|btw-If you haven't seen the "Soy Yo" video just stop reading this and go watch it HERE|
How are we all holding up? We're in the election home stretch and, as promised, I'm here to share the results of my Great Taco Experiment! Yes, I did it, I ate a meal at a taco truck every day for 30 consecutive days. Those of you who follow me on Instagram and Twitter got to come along for the ride, but for brevity's sake, here's a quick slide show of the entire experience:
So what were my takeaways (pun intended) from this little project? Here's 10 things I learned.
1. I had no idea how many people (by which I mean anyone) would view my eating tacos as a political act targeted against them personally instead of targeted at the narrative that is being churned out by a particular political figure. Really? I'm just eating tacos and poking fun at a demagogue's racist rhetoric. I thought that was something we could all get behind, right? Wrong.
2. Turns out people don't like even the suggestion that they might be racist by association. Even if by "suggestion" you mean "eating tacos". I quickly realized how naive I had been going into this. I mean, if people are this offended by my eating tacos and posting it on social media, then they must really agree with this guy, no?
3. You know what really helps when you realize people you've known for years and years may be racist and may harbor racist feelings about you specifically? Eating more tacos. I'm totally not kidding, it really helped.
4. Tacos trucks provide delicious, actually rather nutritious food to the masses at unbelievably low prices. The best fish taco in town (at Kiko's Place) will run you an entire $1.75. And two tacos make more than a meal.
5. Taco trucks are a meeting place for every social and economic class to gather over their love of tacos, learn about each other and create a sense of community. Not once did I hear anyone getting into a political argument or putting down their fellow man while standing around a taco truck. Which is not something I can say about my local post office, frozen yogurt store or home improvement mega-store.

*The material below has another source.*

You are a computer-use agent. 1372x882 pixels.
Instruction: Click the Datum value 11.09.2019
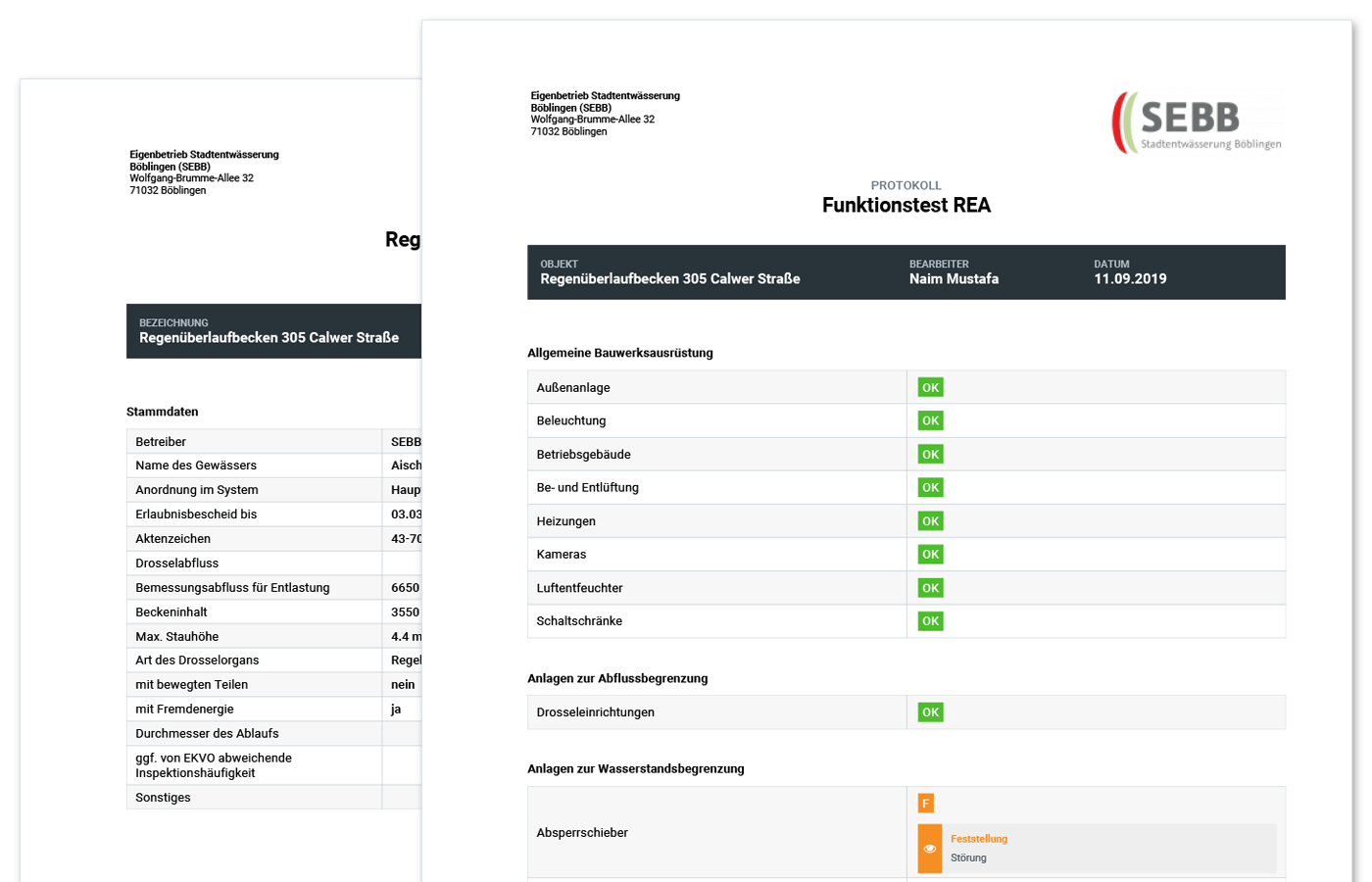[x=1130, y=279]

6. Free soup while you wait. DELICIOUS. HOMEMADE. FREE. SOUP.
7. There are nowhere near enough taco trucks in San Diego, let alone the USA. In fact the only downside to my taco truck odyssey was the amount of time I had to spend looking for taco trucks.
8. Taco tucks provide valuable income for surrounding businesses. A great taco truck is a boon to anyone's brick-and-mortar biz, no matter what it is.
9. Taco Trucks are as American as Apple Pie and Marshmallow Fluff. Especially in the West, also known as "used to be Mexico".
10. While not all the taco trucks I visited were operated by immigrants (some were Latino Americans born in the USA), many were. Like most immigrants from anywhere in any field, they worked tirelessly to provide quality service, even during a week-long extreme heatwave in which hundreds of other businesses closed. Workers who had the day off of course didn't want to spend the hot day cooking at home, so guess where they went?
Then there was this day:
|This is the taco that had me sobbing in the parking lot.|
If there's one main takeaway from this whole experience, it was this: FOOD IS POWERFUL. As a necessity of life, it has the power to bring us together and it's absence means the end of all civilization. Nothing evokes memories, good or bad, as effectively as food. As I mowed my way through 38 tacos, I remembered the first time I had a fish taco (made for me by a childhood friend's dad who was a fisherman). I remembered my high school years when I ate the "California Taco"- like the "California Burrito", which made it's debut during my adolescence, it contained carne asada and french fries. No wonder I gained two pounds.
I was completely caught off guard, however, by the taco in the photo above. It was at a taco truck I'd driven by countless times during the last couple of years, but had never visited. When I finally pulled into the parking lot I was astonished to discover that Tacos El Ranchero (at the Telegraph Canyon Road on-ramp to the 805) served, pretty much exclusively, exactly the dishes I grew up eating and almost never find in restaurants. Tacos made from cabeza (yep, head) and lengua (tongue) were never my favorite as a kid (though my late dad adored them), so I chose tripa (tripe).
I took the tiny taco (only about 4 inches wide) to my car and couldn't resist sneaking a bite. Immediately, tears flooded my eyes and before I knew it, I was sobbing into my tripa right there in the parking lot at Tacos El Ranchero. I couldn't figure out why at first, but eventually the memories of childhood barbecues started surfacing. All my cousins (I have 18 first cousins alone) and aunts and uncles singing and talking loudly and running and even fighting while my grandfather happily grilled tripa on the barbecue he'd built himself in the backyard. When my grandfather got too old to stand over the grill, my Uncle Chuy took over tripa duty-and his recipe was even better. Like my dad, both my grandfather and my Uncle Chuy are long gone. I never realized until that moment in the parking lot just how deeply I missed them, that I never thought I'd ever taste tripa again, and how grateful I am to have grown up in this country, at this time, in this family, eating this food.
|My grandfather (standing) and my dad (the kid in the foreground) at Thanksgiving-|
the only holiday where we didn't eat tacos.
|My Uncle Chuy (center, with saxophone) in his ground-breaking, multi-racial band, The Mixtures.|
He later became a professor at San Diego State University.